Que les conservateurs défendent leur parti va de soi. Personne n'a prouvé qu'ils étaient derrière ces appels frauduleux ou le harcèlement téléphonique dont ont été victimes des partisans libéraux. À moins de démontrer le contraire, on doit leur donner le bénéfice du doute quand ils affirment, comme ils l'ont maintes fois répété, avoir mené une campagne «honnête et éthique».
Mais qu'on prenne ces déclarations avec un grain de sel est fort compréhensible. Après tout, ce sont eux qui nous ont juré leurs grands dieux ne pas avoir manoeuvré en 2006 pour dépasser la limite de dépenses électorales pour finalement, après cinq années de procédures judiciaires, reconnaître leur culpabilité. C'est aussi ce parti qui a fait un faux sondage dans la circonscription d'Irwin Cotler en faisant croire qu'il pourrait démissionner bientôt.
Ce qui nuit aussi a leur crédibilité est leur refus de partager l'indignation générale devant ce qui pourrait être un cas unique de fraude électorale.
M. Harper est chef de son parti, mais aussi le premier ministre de tous les Canadiens. Et un premier ministre a le devoir de défendre l'intégrité du processus électoral et du système démocratique sur lesquels repose la légitimité de son gouvernement.

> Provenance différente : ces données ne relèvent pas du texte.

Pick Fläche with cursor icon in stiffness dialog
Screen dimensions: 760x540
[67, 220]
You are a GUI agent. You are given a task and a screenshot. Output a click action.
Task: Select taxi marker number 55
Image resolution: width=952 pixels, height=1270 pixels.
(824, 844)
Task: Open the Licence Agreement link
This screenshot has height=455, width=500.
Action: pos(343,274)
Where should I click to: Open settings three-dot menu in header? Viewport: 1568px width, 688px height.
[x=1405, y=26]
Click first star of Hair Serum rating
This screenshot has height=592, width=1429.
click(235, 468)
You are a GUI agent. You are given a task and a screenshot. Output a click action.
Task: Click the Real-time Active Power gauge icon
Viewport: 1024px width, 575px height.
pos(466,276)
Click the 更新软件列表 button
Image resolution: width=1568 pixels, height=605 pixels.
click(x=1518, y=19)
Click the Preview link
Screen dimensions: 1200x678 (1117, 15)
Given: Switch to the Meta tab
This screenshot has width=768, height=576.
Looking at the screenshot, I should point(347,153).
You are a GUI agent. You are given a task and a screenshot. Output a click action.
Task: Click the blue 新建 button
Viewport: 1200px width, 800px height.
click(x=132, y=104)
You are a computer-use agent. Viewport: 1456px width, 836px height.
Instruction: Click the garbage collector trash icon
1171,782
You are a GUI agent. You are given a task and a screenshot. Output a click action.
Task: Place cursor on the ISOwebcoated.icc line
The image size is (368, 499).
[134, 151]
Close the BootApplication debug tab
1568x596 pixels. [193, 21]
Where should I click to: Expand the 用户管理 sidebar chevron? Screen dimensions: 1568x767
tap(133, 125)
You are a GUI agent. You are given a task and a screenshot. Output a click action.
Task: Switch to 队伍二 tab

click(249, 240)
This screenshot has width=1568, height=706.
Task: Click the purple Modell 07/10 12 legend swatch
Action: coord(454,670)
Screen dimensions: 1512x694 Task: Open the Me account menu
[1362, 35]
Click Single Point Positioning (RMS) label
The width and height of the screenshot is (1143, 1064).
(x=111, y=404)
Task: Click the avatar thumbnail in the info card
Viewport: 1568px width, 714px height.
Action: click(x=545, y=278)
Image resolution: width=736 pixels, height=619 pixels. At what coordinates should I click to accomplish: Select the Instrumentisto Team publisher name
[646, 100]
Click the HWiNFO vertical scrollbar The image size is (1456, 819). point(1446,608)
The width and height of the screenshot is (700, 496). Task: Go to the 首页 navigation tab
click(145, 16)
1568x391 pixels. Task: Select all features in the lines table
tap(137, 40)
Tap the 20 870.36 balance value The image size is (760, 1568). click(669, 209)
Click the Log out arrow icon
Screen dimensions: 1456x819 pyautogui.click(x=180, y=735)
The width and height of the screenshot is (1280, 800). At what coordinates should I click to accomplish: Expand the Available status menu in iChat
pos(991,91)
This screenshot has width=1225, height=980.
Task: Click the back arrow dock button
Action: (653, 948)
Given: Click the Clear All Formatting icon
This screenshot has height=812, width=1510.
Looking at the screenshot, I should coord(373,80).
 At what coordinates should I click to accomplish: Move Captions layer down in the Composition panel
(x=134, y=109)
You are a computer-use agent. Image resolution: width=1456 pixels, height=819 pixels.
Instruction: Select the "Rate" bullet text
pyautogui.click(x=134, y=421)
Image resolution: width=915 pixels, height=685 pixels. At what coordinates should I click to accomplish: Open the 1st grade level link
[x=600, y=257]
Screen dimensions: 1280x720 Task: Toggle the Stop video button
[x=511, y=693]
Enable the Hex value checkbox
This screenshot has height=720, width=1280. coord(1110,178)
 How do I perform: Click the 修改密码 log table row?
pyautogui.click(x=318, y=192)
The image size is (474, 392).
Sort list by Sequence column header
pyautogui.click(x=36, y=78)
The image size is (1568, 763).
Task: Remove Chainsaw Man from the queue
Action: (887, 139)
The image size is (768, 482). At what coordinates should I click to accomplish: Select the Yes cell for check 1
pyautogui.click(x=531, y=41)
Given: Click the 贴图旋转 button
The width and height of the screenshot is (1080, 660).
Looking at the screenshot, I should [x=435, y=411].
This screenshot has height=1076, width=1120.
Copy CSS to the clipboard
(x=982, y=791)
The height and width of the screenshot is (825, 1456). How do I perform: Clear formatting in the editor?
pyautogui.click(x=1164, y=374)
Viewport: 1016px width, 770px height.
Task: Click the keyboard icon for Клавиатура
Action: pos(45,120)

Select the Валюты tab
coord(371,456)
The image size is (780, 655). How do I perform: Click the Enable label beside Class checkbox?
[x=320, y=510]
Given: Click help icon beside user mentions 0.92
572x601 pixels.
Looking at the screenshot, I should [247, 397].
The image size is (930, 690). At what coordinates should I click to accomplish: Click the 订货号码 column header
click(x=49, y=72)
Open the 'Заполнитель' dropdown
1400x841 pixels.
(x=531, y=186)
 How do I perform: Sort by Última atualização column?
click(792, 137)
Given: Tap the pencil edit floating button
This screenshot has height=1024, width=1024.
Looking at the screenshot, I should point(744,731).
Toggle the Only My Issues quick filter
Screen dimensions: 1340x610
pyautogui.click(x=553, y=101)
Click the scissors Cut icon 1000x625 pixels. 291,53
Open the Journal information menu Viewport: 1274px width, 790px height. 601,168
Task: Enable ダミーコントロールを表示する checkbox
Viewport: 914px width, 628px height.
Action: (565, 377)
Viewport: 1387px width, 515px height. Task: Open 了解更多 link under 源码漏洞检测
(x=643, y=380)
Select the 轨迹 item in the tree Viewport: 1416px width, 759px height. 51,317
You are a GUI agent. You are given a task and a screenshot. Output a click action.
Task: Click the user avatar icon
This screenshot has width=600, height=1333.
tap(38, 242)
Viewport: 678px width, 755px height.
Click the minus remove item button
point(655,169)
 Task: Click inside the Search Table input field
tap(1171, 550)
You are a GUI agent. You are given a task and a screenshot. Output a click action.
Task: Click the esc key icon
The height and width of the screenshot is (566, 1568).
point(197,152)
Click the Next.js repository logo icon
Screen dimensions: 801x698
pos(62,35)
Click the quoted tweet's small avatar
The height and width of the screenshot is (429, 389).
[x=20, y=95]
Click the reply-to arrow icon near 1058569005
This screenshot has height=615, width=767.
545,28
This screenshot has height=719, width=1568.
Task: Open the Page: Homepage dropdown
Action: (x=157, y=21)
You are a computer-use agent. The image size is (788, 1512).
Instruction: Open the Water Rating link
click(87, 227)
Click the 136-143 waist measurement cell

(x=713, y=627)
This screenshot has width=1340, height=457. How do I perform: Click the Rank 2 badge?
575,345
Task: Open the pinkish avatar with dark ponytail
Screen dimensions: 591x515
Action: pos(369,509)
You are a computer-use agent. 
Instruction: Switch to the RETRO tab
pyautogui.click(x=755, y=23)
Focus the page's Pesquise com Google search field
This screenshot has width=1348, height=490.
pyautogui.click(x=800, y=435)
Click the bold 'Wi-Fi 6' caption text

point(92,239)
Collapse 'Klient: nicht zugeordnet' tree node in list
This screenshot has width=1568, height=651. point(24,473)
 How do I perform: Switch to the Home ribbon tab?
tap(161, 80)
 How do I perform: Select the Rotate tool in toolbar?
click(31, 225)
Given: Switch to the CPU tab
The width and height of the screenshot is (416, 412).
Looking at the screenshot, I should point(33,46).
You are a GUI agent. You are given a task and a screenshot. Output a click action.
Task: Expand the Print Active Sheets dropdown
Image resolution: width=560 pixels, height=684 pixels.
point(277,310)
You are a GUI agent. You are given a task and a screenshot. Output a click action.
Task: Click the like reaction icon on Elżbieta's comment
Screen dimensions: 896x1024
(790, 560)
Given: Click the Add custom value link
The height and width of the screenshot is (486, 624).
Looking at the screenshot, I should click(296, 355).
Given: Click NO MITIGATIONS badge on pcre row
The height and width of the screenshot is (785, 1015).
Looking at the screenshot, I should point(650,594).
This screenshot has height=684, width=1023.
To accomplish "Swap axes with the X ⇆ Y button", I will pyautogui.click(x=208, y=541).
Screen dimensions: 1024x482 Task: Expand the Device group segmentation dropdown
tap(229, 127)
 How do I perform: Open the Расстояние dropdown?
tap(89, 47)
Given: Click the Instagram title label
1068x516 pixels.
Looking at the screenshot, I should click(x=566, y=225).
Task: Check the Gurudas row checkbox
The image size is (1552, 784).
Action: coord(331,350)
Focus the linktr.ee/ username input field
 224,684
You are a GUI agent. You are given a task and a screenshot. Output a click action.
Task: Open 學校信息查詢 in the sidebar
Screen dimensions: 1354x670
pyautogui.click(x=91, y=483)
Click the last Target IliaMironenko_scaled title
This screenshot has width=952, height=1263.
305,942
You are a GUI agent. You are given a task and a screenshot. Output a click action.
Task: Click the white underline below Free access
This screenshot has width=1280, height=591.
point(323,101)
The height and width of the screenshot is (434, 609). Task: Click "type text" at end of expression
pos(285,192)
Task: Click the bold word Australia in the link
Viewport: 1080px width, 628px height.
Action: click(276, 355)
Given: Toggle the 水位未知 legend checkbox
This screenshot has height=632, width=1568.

Depuis lundi, M. Harper et ses secrétaires parlementaires affirment plutôt que les allégations de l'opposition (et non la possible fraude) portent ombrage au vote légitime de millions d'électeurs. Le mot «démocratie» n'a jamais traversé les lèvres du premier ministre et n'a été prononcé pour la première que lundi par M. Poilièvre. Et chaque fois, pour dire aux partis d'opposition d'accepter le résultat de l'élection et la victoire... conservatrice.